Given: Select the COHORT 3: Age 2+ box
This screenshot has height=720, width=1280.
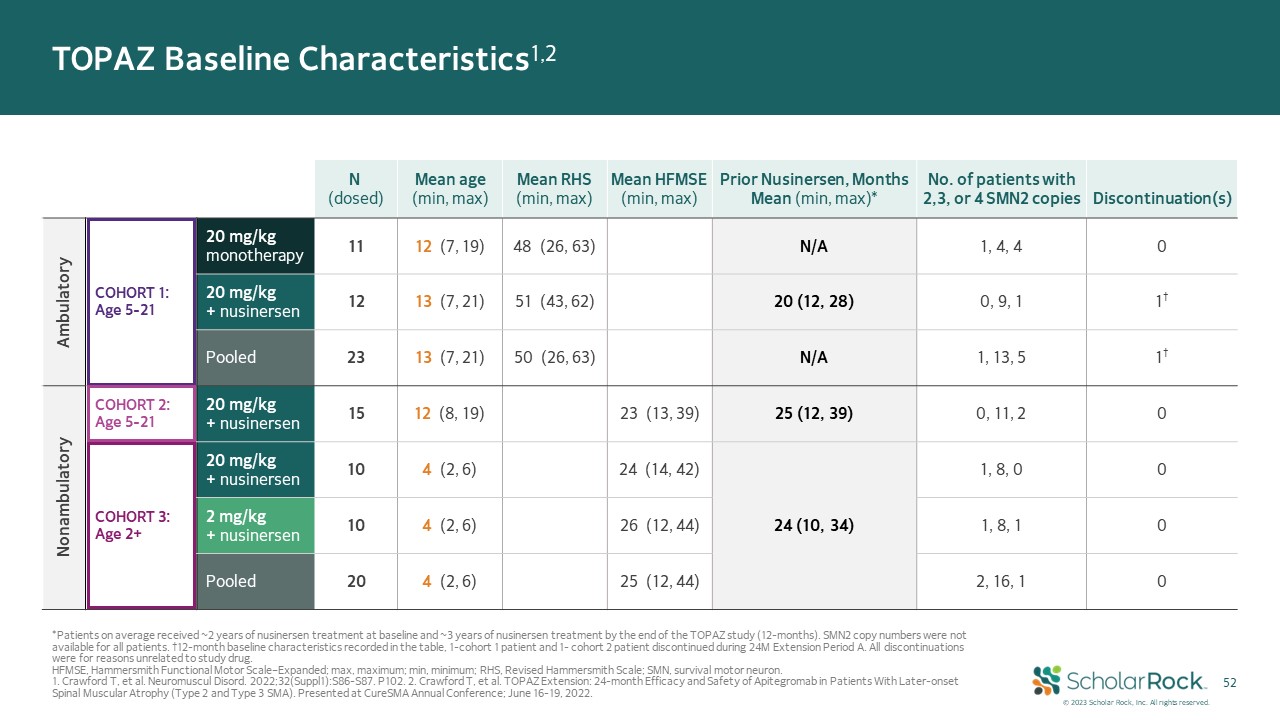Looking at the screenshot, I should (141, 525).
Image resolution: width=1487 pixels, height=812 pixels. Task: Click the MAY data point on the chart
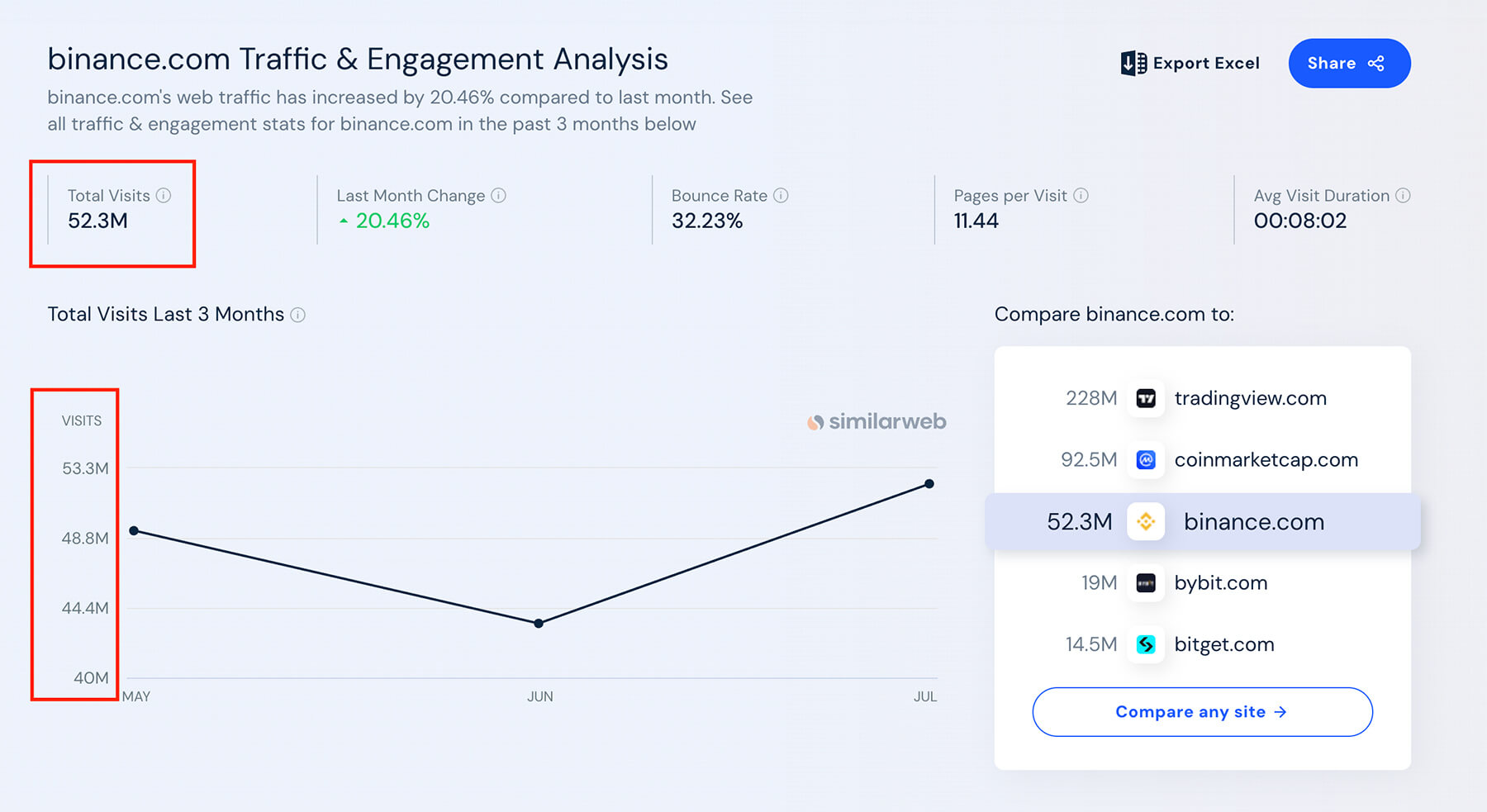tap(134, 531)
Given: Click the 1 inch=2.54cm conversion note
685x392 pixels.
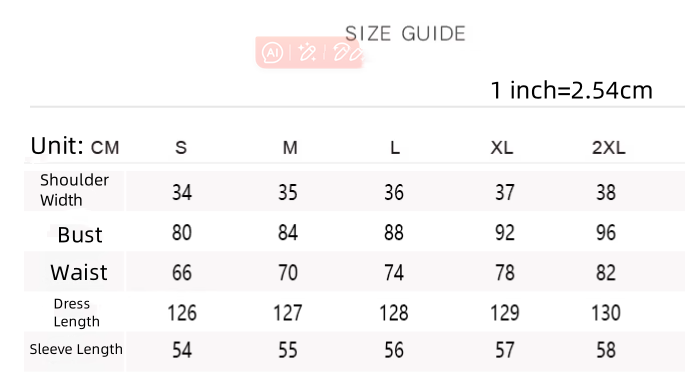Looking at the screenshot, I should [x=572, y=90].
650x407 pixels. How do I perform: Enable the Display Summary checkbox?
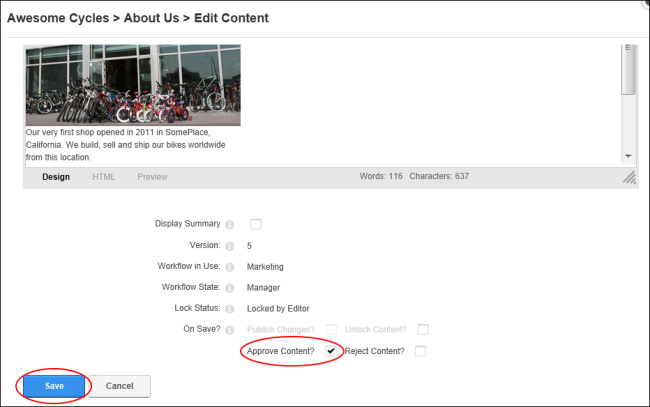256,224
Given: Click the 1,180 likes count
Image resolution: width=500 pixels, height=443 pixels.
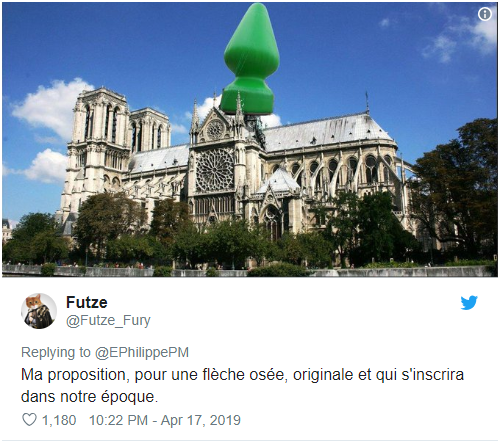Looking at the screenshot, I should (59, 420).
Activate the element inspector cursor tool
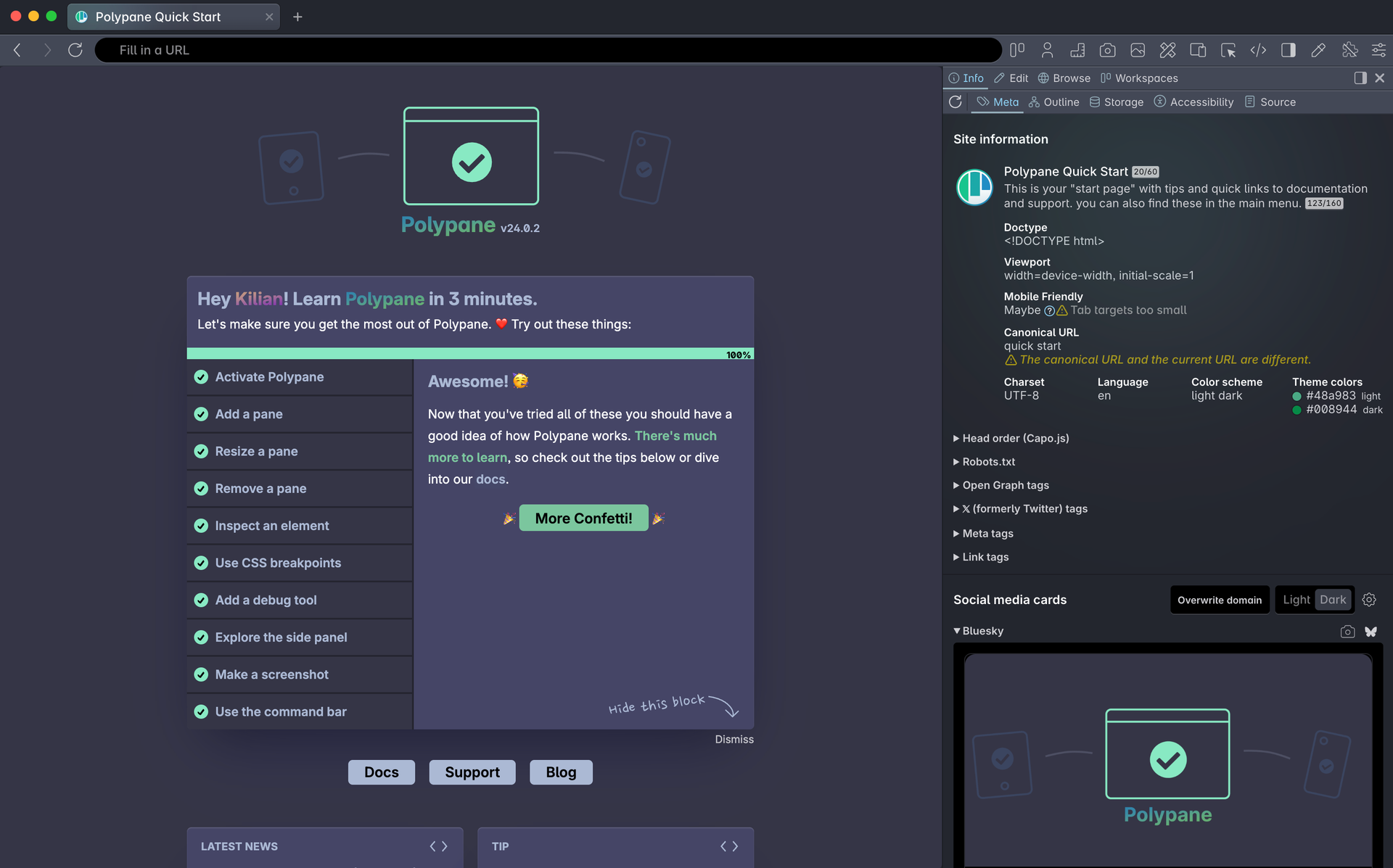 1228,50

--- Stated task ---
Show every row above that contains the word "Given", treating uppercase and lowercase as different.

--- Full response ---
Given: Select the COHORT 3: Age 2+ box
Given: Click the 1 inch=2.54cm conversion note
Given: Click the 1,180 likes count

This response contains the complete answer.